In January 2009, when ex-state Senator Don Perata launched the cancer-research campaign that would eventually become Proposition 29, it was clear that Big Tobacco would do whatever it could to defeat a new tax on cigarettes. And sure enough, a powerful coalition led by Philip Morris USA and R.J. Reynolds Tobacco Company pumped nearly $41 million into the No on 29 campaign. The resulting advertising barrage changed the outcome of the race. Just a month before the June 5 election, Prop 29 enjoyed an overwhelming lead, but on Election Day the measure lost by a narrow margin. Late last week, the heavily outgunned tobacco-tax supporters finally conceded defeat.
Although disturbing, Big Tobacco’s big spending spree was not surprising. Veteran campaign-watchers predicted it would happen, and noted that the Prop 29 campaign would need to use its limited funds wisely. “Every dollar will be precious in this campaign,” Doug Heller, executive director of Consumer Watchdog, told the Express two years ago.
According to campaign statements filed with the California Secretary of State’s Office, Perata’s Hope 2012 committee spent $1,111,296.52 after he established it in January 2009, but only $488,500 — in the form of loans — went directly to the official Yes on Prop 29 campaign. Perata spent most of the rest of the money on campaign consultants, with the lion’s share of expenditures coming in 2010, nearly two years before Big Tobacco launched its media blitz.
As the Express reported in 2010, Perata appeared at the time to be spending substantial sums from the cancer-campaign account to help his Oakland mayoral bid. Included in those expenditures was a glossy mailer that highlighted the tobacco-tax initiative but was only sent to Oakland voters. Perata also employed many of the same consultants on both his cancer-research and mayoral campaigns at a time when the tobacco-tax initiative did not appear to very active.
Records show that by the end of 2010, Perata had already spent $1,040,054.04 from the cancer-campaign account, leaving him with limited funds for the actual fight against Big Tobacco in 2012 — a fight in which every dollar would count.
Perata also used his cancer-research account to pay for expensive meals and stays at posh hotels, and to give away money. In 2010, he donated $95,000 from the account to two nonprofits — Avalon Village in Alameda and the Oakland Parents Literacy Project — that were run at the time by his longtime close confidant and former campaign treasurer Jill Cabeceiras. He also paid his close friend, Oakland City Councilman Ignacio De La Fuente, $37,500 for consulting work.
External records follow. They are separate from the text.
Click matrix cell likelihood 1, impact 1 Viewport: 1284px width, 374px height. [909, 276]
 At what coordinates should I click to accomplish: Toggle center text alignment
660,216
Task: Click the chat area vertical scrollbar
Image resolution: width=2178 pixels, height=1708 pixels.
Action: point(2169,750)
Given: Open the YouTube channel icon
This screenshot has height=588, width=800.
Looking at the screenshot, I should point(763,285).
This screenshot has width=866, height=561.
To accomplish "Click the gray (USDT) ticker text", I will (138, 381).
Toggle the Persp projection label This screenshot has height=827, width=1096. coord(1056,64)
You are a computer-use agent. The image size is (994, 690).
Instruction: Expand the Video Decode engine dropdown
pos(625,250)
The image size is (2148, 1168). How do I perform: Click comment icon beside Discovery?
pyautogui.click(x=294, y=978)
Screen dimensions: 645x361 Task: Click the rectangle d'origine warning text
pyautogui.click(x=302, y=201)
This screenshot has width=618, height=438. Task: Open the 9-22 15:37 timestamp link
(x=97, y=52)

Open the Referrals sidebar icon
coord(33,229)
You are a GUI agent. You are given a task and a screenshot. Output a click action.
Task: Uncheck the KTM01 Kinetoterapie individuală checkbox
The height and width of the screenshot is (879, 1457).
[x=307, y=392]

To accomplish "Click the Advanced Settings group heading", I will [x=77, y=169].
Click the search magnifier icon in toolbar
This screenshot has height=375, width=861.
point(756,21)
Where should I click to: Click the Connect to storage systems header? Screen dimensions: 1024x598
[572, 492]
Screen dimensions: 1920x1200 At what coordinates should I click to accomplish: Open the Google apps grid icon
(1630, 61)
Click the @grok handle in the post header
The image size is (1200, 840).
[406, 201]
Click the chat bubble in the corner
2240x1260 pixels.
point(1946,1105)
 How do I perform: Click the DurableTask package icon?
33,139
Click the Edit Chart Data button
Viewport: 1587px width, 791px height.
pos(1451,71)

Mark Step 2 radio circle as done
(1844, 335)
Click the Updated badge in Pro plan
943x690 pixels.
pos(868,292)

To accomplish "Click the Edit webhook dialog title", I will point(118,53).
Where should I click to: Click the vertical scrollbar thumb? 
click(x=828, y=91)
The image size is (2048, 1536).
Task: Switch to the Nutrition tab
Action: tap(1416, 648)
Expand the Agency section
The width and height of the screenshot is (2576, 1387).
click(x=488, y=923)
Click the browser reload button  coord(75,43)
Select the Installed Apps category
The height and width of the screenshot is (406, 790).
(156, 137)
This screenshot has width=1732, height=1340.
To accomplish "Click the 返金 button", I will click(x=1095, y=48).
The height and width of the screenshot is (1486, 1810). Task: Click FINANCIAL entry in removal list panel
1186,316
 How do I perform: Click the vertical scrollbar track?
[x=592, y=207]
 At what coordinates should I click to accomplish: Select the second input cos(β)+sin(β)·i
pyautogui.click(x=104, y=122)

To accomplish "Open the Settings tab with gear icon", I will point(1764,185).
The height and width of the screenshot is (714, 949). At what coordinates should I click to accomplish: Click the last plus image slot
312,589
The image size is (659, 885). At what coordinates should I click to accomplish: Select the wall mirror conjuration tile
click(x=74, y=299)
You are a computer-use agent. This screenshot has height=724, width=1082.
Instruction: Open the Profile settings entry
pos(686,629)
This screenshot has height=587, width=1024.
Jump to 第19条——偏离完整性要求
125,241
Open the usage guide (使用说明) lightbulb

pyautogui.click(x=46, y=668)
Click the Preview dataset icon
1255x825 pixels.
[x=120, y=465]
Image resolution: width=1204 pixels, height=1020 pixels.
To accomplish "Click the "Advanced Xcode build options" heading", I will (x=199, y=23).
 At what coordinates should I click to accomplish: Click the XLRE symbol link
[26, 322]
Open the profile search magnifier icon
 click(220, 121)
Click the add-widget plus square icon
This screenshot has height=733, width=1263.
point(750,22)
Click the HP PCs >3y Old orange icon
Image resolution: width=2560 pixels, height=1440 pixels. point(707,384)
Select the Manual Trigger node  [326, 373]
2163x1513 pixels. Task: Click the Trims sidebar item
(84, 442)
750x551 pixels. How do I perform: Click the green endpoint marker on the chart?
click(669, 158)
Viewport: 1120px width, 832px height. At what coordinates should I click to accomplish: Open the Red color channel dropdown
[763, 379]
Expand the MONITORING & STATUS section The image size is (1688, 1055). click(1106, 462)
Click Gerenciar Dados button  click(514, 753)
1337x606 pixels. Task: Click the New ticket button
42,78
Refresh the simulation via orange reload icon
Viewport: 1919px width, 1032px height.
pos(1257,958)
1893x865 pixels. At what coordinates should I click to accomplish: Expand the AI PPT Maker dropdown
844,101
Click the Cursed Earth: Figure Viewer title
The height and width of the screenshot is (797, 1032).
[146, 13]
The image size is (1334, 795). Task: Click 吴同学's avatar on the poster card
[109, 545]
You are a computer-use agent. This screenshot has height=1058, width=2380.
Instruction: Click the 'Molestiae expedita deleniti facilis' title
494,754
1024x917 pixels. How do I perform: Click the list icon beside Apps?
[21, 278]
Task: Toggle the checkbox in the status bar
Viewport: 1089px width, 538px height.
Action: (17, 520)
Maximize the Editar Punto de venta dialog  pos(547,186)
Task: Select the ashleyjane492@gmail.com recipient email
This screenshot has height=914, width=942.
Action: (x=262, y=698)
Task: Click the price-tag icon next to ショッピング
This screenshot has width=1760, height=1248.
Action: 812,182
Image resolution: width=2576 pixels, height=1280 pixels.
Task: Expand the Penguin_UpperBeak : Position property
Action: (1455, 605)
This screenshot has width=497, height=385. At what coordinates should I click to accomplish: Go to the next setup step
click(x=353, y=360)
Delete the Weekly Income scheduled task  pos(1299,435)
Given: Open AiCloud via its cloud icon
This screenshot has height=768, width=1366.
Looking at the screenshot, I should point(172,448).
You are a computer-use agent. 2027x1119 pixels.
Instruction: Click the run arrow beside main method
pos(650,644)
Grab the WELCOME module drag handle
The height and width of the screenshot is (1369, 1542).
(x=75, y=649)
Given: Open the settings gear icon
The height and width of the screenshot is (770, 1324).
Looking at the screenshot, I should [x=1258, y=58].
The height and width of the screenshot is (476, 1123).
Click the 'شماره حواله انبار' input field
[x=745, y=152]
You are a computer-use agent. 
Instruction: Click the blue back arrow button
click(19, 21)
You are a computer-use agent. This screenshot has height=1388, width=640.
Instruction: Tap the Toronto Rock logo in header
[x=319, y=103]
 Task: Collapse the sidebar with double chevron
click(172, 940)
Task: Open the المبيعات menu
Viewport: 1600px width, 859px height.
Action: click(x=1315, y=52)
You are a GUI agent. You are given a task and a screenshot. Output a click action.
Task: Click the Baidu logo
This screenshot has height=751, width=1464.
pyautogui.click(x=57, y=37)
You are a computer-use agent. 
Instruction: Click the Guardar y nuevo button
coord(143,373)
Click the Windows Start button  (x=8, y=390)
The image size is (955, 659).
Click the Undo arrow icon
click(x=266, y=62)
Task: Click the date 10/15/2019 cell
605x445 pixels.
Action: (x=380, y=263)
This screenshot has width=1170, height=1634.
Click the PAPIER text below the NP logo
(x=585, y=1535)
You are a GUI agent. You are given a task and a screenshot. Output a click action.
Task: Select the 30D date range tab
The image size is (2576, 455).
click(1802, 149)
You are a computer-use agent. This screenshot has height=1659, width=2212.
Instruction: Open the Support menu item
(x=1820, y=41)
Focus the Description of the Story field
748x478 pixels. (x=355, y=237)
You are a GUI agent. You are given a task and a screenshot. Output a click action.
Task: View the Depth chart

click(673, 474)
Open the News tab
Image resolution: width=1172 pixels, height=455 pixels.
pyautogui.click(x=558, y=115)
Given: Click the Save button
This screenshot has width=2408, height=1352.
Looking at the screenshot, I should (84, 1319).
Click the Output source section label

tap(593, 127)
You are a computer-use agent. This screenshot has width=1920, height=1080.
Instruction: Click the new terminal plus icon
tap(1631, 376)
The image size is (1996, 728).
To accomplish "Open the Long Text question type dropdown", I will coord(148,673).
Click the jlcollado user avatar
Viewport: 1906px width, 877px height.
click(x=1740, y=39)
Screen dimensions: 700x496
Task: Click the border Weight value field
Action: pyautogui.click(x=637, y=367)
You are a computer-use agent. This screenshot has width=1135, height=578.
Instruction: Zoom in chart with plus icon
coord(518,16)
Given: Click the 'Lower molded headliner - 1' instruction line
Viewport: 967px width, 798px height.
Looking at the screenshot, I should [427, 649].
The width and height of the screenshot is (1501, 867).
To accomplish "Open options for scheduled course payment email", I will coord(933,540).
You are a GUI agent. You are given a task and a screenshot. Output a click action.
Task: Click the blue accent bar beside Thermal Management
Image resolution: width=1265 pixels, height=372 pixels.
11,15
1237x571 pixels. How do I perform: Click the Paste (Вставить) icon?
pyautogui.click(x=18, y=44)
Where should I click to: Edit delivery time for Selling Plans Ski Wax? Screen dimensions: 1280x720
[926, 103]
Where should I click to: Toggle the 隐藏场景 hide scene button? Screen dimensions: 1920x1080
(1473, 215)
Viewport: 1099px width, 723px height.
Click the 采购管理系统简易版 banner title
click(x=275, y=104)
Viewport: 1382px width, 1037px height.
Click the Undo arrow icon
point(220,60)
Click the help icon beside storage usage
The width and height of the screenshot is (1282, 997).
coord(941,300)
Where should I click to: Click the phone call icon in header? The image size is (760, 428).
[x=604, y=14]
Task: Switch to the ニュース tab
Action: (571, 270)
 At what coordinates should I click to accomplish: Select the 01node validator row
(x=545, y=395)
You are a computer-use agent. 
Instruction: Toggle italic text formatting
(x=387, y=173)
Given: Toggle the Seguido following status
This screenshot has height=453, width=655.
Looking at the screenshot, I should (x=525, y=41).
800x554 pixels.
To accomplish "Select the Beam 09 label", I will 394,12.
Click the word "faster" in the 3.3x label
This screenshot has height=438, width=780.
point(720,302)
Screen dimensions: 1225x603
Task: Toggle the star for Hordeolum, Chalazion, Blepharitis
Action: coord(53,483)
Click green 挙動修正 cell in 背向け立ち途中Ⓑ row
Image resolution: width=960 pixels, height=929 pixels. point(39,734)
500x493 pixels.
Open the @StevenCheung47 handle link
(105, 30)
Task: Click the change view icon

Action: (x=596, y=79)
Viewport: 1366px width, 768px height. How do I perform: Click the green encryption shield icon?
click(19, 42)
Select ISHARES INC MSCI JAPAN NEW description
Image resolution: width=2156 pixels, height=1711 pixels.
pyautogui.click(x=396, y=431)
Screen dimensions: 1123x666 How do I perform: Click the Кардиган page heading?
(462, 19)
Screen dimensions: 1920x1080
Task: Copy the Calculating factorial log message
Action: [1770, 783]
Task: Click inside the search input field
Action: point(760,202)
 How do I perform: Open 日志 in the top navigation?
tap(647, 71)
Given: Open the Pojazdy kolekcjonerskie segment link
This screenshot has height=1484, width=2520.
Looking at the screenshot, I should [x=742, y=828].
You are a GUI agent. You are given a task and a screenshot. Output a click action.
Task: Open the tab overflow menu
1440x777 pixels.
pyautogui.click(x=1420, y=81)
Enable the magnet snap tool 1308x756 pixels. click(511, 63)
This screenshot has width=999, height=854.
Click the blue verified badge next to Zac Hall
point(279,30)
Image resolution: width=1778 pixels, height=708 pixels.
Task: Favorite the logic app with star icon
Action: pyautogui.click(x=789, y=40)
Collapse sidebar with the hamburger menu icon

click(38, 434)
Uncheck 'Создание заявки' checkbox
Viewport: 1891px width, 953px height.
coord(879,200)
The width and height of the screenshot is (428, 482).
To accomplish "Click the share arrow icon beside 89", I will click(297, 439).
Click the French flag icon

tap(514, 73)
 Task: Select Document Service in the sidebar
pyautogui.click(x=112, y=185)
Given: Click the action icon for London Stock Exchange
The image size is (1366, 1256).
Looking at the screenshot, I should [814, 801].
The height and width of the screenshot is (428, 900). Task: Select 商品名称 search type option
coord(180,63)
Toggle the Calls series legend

Although we’ll never know for sure whether Prop 29 lost because of Perata’s decision to plow through his cancer-campaign funds well before the actual battle with Big Tobacco had begun, there is no doubt that the official Yes on 29 effort could have used some of the ex-senator’s money this year. Records show that the Yes on 29 campaign was outspent by a margin of more than 5-1 — $41 million to $8 million.
Moreover, Big Tobacco’s expensive TV and radio blitz worked. In early May, Prop 29 had the support of 67 percent of state voters, according to the Public Policy Institute of California, but by June 5, only 49.7 percent of the electorate voted for it.
Perata knew the onslaught of ads was coming — everyone did. And yet he chose not to save his campaign money to combat it. As such, his use of the cancer-campaign account raises questions as to whether he was ever serious about getting Prop 29 passed. Or did he set up the account to assist his run for mayor, give money to his longtime close friends, and help finance his lifestyle?